Wydatki na obronę narodową sukcesywnie wzrastają od agresji Rosji na Ukrainę. Wicepremier, minister obrony Władysław Kosiniak-Kamysz zapowiada, że w przyszłym roku powinny one osiągnąć poziom 4,7 proc. PKB (na ten rok zadeklarowano 4,2 proc. PKB, ale nie ma pewności, czy taki poziom zostanie osiągnięty). Biorąc pod uwagę ten współczynnik, należymy do liderów zbrojeń wśród państw Sojuszu Północnoatlantyckiego.

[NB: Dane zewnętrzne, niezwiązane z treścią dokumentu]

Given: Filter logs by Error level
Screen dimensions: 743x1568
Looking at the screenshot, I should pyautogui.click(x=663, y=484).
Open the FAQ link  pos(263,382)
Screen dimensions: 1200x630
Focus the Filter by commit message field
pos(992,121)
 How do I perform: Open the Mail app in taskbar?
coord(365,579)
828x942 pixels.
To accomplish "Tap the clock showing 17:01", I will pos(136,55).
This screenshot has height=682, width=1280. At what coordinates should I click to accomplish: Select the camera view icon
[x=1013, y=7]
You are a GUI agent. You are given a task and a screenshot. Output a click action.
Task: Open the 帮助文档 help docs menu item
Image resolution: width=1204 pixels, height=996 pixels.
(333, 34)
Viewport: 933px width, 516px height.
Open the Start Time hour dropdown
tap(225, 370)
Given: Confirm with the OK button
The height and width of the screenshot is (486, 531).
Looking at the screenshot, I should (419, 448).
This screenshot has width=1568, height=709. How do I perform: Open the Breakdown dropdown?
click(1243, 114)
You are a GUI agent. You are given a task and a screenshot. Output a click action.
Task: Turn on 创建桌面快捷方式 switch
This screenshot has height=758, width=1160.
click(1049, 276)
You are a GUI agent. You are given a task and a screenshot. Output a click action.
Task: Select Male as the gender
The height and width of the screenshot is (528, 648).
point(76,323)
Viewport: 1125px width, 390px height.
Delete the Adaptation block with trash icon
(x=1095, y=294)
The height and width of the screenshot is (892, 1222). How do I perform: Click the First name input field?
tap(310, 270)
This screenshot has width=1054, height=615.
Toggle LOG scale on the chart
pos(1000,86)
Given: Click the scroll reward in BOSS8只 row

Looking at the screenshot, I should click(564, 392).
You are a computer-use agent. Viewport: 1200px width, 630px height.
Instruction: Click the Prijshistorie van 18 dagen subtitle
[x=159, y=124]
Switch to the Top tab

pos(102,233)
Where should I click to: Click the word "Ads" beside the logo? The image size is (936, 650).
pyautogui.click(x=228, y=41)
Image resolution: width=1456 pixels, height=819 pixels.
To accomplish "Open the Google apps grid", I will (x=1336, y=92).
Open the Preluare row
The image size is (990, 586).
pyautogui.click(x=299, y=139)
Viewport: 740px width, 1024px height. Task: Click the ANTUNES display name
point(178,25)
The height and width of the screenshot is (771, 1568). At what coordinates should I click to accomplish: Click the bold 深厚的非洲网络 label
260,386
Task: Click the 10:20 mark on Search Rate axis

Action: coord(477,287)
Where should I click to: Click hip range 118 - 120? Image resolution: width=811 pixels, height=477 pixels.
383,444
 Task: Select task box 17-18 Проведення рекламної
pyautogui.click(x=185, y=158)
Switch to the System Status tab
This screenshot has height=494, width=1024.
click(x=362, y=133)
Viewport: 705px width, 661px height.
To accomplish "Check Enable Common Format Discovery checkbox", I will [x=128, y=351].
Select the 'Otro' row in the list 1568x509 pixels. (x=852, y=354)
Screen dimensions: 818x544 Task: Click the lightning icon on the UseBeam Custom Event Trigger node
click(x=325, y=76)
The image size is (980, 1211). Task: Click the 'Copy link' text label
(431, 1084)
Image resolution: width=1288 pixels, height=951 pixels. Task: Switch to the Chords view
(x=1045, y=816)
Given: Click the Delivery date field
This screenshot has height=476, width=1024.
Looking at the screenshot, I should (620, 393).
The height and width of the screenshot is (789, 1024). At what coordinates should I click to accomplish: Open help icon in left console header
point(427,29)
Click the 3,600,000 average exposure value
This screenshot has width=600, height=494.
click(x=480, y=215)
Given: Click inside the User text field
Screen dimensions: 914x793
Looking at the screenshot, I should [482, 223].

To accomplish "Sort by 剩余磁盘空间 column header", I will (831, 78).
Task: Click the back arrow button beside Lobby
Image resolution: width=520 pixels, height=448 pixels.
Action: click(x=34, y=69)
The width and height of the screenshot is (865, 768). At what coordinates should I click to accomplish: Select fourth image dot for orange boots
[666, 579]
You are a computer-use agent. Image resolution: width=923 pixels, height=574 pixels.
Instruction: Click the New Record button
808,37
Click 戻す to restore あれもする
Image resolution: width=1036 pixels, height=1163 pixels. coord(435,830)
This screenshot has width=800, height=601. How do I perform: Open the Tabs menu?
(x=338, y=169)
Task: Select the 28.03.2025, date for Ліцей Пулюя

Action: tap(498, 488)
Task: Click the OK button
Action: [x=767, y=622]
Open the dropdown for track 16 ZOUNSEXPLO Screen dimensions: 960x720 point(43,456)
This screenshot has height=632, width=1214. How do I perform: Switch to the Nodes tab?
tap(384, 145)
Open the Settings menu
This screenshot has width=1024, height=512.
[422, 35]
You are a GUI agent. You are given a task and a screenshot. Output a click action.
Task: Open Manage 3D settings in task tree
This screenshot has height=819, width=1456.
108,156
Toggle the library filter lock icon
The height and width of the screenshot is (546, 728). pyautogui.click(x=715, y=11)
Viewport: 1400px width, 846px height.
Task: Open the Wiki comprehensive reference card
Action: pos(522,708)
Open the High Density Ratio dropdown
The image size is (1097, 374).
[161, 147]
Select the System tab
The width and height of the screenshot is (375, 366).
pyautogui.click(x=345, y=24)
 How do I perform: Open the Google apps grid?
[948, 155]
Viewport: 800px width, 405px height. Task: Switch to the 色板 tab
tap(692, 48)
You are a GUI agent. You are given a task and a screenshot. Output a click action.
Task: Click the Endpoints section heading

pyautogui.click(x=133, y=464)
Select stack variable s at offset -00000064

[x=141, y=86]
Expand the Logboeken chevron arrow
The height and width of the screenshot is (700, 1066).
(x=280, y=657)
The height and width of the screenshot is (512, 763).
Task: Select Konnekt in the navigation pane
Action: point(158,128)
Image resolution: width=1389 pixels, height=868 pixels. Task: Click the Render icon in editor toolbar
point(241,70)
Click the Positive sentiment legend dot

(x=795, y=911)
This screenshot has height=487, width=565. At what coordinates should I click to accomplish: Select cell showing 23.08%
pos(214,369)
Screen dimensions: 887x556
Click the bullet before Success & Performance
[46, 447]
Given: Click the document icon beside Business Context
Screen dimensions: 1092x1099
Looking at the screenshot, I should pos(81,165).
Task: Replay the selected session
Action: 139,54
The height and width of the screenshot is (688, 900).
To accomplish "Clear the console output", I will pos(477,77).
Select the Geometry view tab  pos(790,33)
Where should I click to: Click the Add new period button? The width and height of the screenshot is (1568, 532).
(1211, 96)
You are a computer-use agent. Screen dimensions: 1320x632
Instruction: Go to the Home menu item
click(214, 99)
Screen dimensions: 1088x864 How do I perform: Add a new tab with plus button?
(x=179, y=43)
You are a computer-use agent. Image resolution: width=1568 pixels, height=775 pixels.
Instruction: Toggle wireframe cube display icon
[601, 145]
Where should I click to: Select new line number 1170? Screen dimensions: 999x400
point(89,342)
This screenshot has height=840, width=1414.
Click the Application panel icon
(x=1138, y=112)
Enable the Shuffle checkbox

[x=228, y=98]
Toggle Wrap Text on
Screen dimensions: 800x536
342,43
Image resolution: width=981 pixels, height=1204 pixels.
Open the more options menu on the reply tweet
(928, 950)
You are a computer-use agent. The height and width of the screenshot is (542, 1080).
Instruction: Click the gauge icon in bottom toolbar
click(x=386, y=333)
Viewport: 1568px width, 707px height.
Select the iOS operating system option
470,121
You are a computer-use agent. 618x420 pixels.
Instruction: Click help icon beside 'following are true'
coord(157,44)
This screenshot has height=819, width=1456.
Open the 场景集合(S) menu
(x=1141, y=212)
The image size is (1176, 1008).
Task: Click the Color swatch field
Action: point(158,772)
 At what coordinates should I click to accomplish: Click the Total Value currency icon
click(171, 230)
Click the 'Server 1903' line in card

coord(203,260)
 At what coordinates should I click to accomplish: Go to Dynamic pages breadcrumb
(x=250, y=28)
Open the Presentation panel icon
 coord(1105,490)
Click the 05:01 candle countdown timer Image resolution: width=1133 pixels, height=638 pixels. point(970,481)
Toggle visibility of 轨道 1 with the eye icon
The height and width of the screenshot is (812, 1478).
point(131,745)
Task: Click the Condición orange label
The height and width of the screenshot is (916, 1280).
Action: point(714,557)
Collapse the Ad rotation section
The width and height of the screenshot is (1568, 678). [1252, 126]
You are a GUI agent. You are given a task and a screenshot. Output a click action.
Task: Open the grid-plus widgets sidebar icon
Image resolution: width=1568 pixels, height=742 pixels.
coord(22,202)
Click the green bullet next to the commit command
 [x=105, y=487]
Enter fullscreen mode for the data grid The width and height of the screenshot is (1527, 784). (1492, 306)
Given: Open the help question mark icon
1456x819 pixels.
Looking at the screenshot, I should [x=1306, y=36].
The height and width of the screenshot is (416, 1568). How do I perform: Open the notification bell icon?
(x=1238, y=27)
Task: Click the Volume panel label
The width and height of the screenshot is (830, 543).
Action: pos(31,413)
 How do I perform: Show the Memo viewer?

Z badania przeprowadzonego przez IBRiS na zlecenie „Rzeczpospolitej” wynika, że Polacy mają stabilne poglądy w zakresie zwiększania wydatków na rozwój armii. Za jest aż 72,9 proc. badanych, przeciw – 18,2 proc., a nie ma zdania – 8,9 procent.

Foto: rp.pl

W kwietniu 2022 r. zwiększenie wydatków na zbrojenia popierało 76,7 proc. badanych. Przeciwnego zdania było zaledwie 12,1 proc., a mniej więcej tyle samo badanych (11,3 proc.) nie miało na ten temat zdania. Widać zatem, że tylko nieznacznie (o 3,8 proc.) w ciągu 31 miesięcy spadła liczba tych, którzy akceptują większe wydatki na zbrojenia.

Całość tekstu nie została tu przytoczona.